__What is expected__: Each record below needs to be copied out exactly as it stands.

(Dataset entries)
***

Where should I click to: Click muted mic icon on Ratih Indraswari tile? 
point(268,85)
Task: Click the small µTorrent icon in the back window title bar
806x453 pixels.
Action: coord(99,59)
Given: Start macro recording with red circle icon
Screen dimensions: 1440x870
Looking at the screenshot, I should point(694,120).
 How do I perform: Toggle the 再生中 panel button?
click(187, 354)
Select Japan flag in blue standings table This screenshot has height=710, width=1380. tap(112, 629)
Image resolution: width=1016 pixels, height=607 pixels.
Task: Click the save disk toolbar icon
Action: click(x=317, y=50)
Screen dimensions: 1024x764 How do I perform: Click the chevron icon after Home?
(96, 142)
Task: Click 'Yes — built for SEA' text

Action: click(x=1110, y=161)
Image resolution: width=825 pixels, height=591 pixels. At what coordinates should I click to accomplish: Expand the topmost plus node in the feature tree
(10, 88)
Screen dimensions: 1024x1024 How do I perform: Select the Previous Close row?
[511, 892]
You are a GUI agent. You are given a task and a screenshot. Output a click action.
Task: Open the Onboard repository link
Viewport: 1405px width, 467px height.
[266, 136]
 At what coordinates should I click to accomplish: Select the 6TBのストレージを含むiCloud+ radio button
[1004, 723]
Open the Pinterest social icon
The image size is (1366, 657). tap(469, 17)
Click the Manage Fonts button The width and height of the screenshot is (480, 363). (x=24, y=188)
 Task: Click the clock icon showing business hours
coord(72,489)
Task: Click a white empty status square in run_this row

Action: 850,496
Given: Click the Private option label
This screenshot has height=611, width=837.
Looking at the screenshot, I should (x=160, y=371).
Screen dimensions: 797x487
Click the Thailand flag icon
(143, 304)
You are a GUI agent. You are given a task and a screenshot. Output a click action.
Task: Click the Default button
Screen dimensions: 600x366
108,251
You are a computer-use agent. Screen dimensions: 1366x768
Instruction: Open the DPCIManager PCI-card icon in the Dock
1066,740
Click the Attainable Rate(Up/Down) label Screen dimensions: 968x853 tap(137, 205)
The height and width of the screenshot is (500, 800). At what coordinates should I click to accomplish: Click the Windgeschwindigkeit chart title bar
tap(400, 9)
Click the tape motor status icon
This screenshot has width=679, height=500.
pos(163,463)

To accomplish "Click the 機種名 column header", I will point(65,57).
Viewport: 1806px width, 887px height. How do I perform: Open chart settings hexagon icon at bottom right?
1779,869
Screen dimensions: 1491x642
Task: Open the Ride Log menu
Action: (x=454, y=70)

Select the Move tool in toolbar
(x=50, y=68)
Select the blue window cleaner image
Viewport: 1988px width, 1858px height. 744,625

***

__Written solution__:
Where should I click to: Click muted mic icon on Ratih Indraswari tile? 
point(268,85)
Task: Click the small µTorrent icon in the back window title bar
806x453 pixels.
Action: coord(99,59)
Given: Start macro recording with red circle icon
Screen dimensions: 1440x870
Looking at the screenshot, I should point(694,120).
 How do I perform: Toggle the 再生中 panel button?
click(187, 354)
Select Japan flag in blue standings table This screenshot has height=710, width=1380. tap(112, 629)
Image resolution: width=1016 pixels, height=607 pixels.
Task: Click the save disk toolbar icon
Action: click(x=317, y=50)
Screen dimensions: 1024x764 How do I perform: Click the chevron icon after Home?
(96, 142)
Task: Click 'Yes — built for SEA' text

Action: click(x=1110, y=161)
Image resolution: width=825 pixels, height=591 pixels. At what coordinates should I click to accomplish: Expand the topmost plus node in the feature tree
(10, 88)
Screen dimensions: 1024x1024 How do I perform: Select the Previous Close row?
[511, 892]
You are a GUI agent. You are given a task and a screenshot. Output a click action.
Task: Open the Onboard repository link
Viewport: 1405px width, 467px height.
[266, 136]
 At what coordinates should I click to accomplish: Select the 6TBのストレージを含むiCloud+ radio button
[1004, 723]
Open the Pinterest social icon
The image size is (1366, 657). tap(469, 17)
Click the Manage Fonts button The width and height of the screenshot is (480, 363). (x=24, y=188)
 Task: Click the clock icon showing business hours
coord(72,489)
Task: Click a white empty status square in run_this row

Action: 850,496
Given: Click the Private option label
This screenshot has height=611, width=837.
Looking at the screenshot, I should (x=160, y=371).
Screen dimensions: 797x487
Click the Thailand flag icon
(143, 304)
You are a GUI agent. You are given a task and a screenshot. Output a click action.
Task: Click the Default button
Screen dimensions: 600x366
108,251
You are a computer-use agent. Screen dimensions: 1366x768
Instruction: Open the DPCIManager PCI-card icon in the Dock
1066,740
Click the Attainable Rate(Up/Down) label Screen dimensions: 968x853 tap(137, 205)
The height and width of the screenshot is (500, 800). At what coordinates should I click to accomplish: Click the Windgeschwindigkeit chart title bar
tap(400, 9)
Click the tape motor status icon
This screenshot has width=679, height=500.
pos(163,463)

To accomplish "Click the 機種名 column header", I will point(65,57).
Viewport: 1806px width, 887px height. How do I perform: Open chart settings hexagon icon at bottom right?
1779,869
Screen dimensions: 1491x642
Task: Open the Ride Log menu
Action: (x=454, y=70)

Select the Move tool in toolbar
(x=50, y=68)
Select the blue window cleaner image
Viewport: 1988px width, 1858px height. 744,625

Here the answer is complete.